Videos by American Songwriter
Little did I realize when I was writing last issue’s column about my feelings on country music that I’d be moving to Nashville a mere month later. That’s right, dear readers. I’ve been brought in to be American Songwriter’s new managing editor. I hope I manage to edit something while I’m here. That’s a little publishing joke.
It’s been a long journey from the wilds of New York City to the capitol of country music. As a young man growing up in upstate New York, my dream was to become a rock star. This didn’t really happen, although I have played numerous, under-attended gigs, and even rocked out with rock stars. So, what’s the big difference? We’re all rock stars, on the inside. That’s what my therapist says. Dr. Hook. You may have known him from the cover of the Rolling Stone.
There’s so much musical history in New York City. From Woody Guthrie to Regina Spektor, it all happened here. I was glad to be an infinitesimal part of it. I started writing songs in earnest my junior year of high school, when my girlfriend and her family moved to Alaska. I was egged on by Bob Dylan, Billy Bragg, R.E.M., Michael Penn, and Morrissey. That was my own little gumbo of influence. In high school and college, I thought I was the best songwriter of my generation, like my hero Bob Dylan was. Like Pink in The Wall, I fancied myself a motherfuckin’ poet. Thought I was the best. That youthful enthusiasm for yourself. Contusions of grandeur.

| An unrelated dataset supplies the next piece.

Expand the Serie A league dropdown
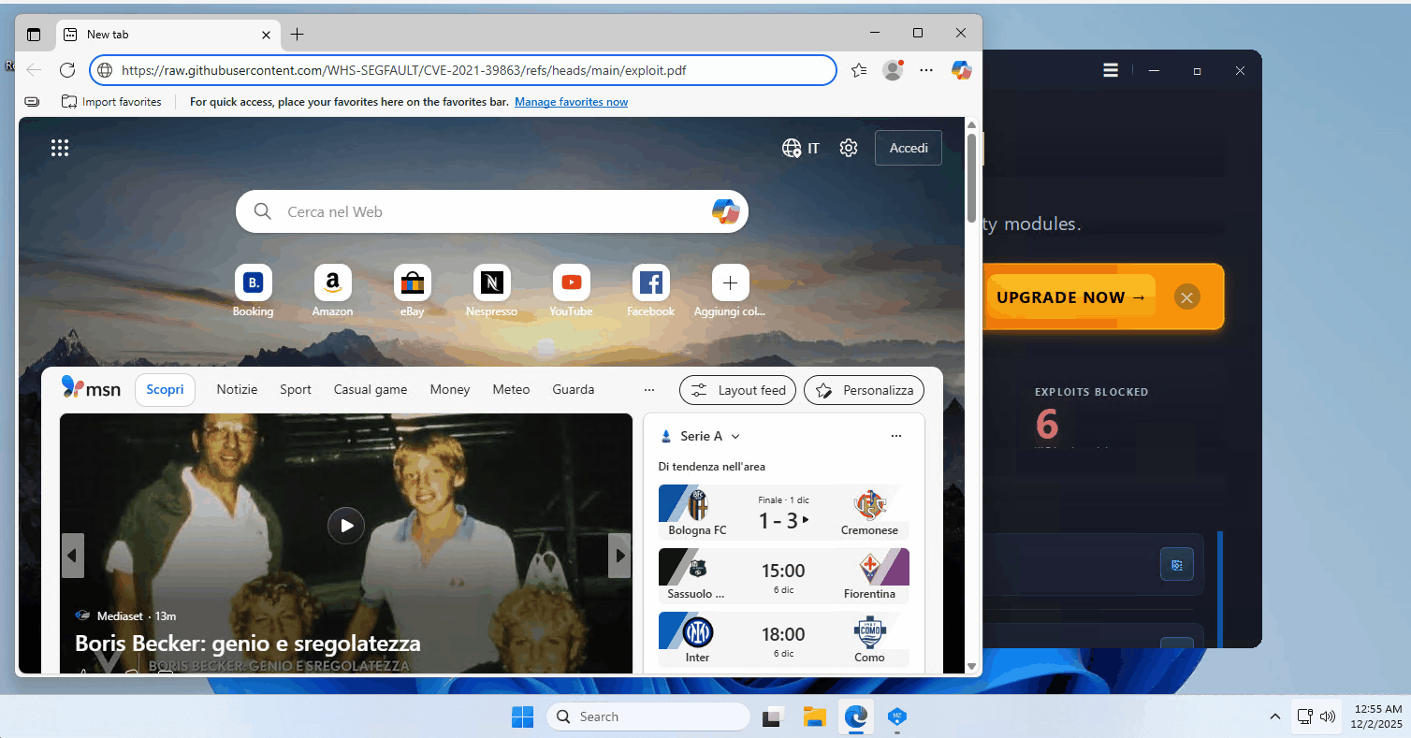 735,437
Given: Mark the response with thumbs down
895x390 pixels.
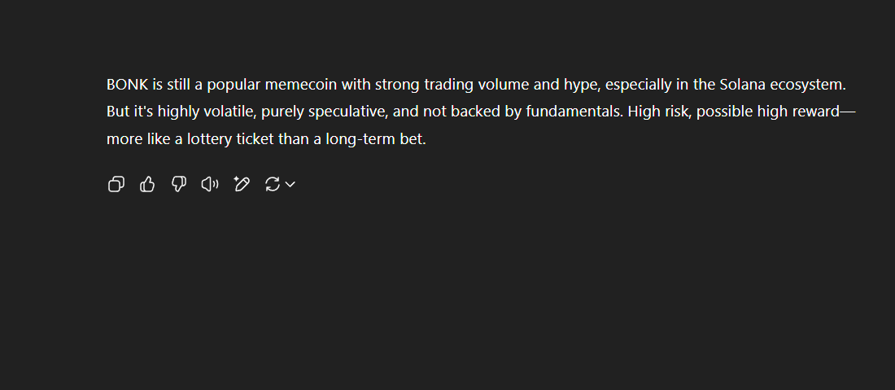Looking at the screenshot, I should 179,184.
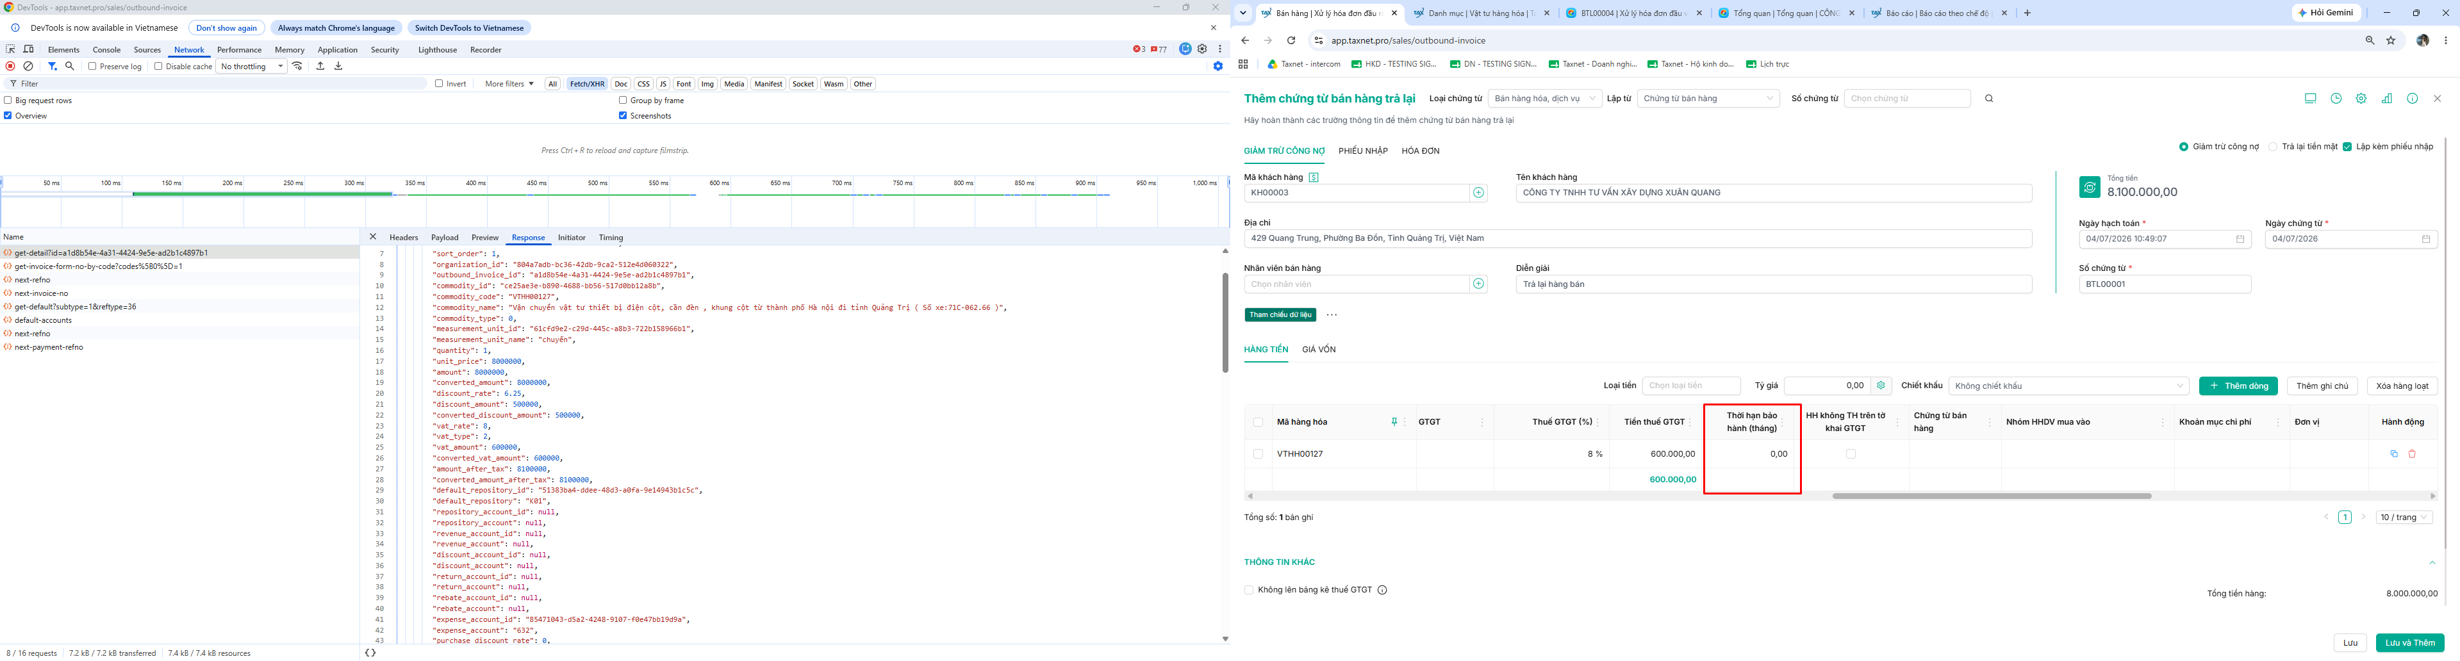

Then I reached New York City’s shores, and the Sidewalk Café, and found my spiritual home. At the Sidewalk, a small East Village venue that spawned the Anti-Folk movement and featured a seven-hour-plus open mic each Monday, every songwriter I heard was as good or better than I was. This is how it should be.
Thank God I found that place. I imagined I would spend all my time in Washington Square Park and the clubs of Greenwich Village, but they were mostly played out by the time I got there in 1997. I also hit up the open mic at the Fast Folk Café in TriBeca, a long-time institution (now shuttered) that had once hosted Suzanne Vega, Dan Bern and Ani DiFranco. It was deadly boring by the time I arrived. Anti-Folk was a direct reaction to that type of acoustic, sleepy-time music; a sort of kick to the balls of Peter, Paul, and Mary. As a genre, it didn’t really have a defining characteristic, other than write good songs and don’t be boring. There was a punk rock ethos underlying the whole thing, but you could fit country, bluegrass, comedy, art-rock, free jazz or hip-hop into it. Whatever floated your boat, man. It’s where Beck started testing songs when he first moved to the city, studying at the feet of a local musician named Paleface. I was lucky enough to catch the debuts of the Moldy Peaches, Regina Spektor, Langhorne Slim, Jeffrey Lewis, and countless other unsung heroes whose stars shone just as brightly. I learned so much from each of them. I can still remember the refrain to this one song by a Canadian, Stravinsky-like cat named David Dragov: “Everybody wants to be a Jack Kerouac or a John Coltrane.”
In addition to playing gigs at the Sidewalk and Freddy’s bar, a legendary Brooklyn watering hole that was set to be demolished to make room for a basketball stadium the month I was leaving, I spent a formative summer busking on the streets of New York, making less than your average subway bum. I learned that you’re better off playing “Brown Eyed Girl” than anything you wrote yourself, unless you’ve got a gimmick, like the ability to play six instruments at once, or a dancing monkey. After I landed a job at Rolling Stone, I was fortunate enough to be part of the Rolling Stone Christmas party band, which had lain dormant since the late ‘70s. With Jann Wenner as our fifth guitarist and financial backer, we played cover songs for a forgiving and patient crowd that included Michael Stipe and Yoko Ono. Lenny Kravitz joined us on drums one year. Peter Wolf acted as our rock and roll guru and life coach the next, coaching us on the finer aspects of playing “Love Stinks.” After budget cuts killed the band, a few of us started up a yearly Bob Dylan tribute act, whose roster included members of the Strokes, the Mooney Suzuki, Tracy Bonham, and the Hymns. My fondest memory would have to be from last year, belting “Hurricane” with Rob Stoner on bass, and Fab Morretti, proudly smoking an unsanctioned cigarette, on conga drums.
As it happens, I got out of NY at just the right time—the little Tibetan kid in the apartment a few doors down just started playing the recorder. And that’s never a good thing. I’m looking forward to whatever new opportunities may arise for me here in Music City. This is actually going to be my last column for awhile. I thank you for reading it over the years, and hope you stick around to see the great changes we have in store here at American Songwriter. There’s one thing you can count on—it’s only going to get more awesome.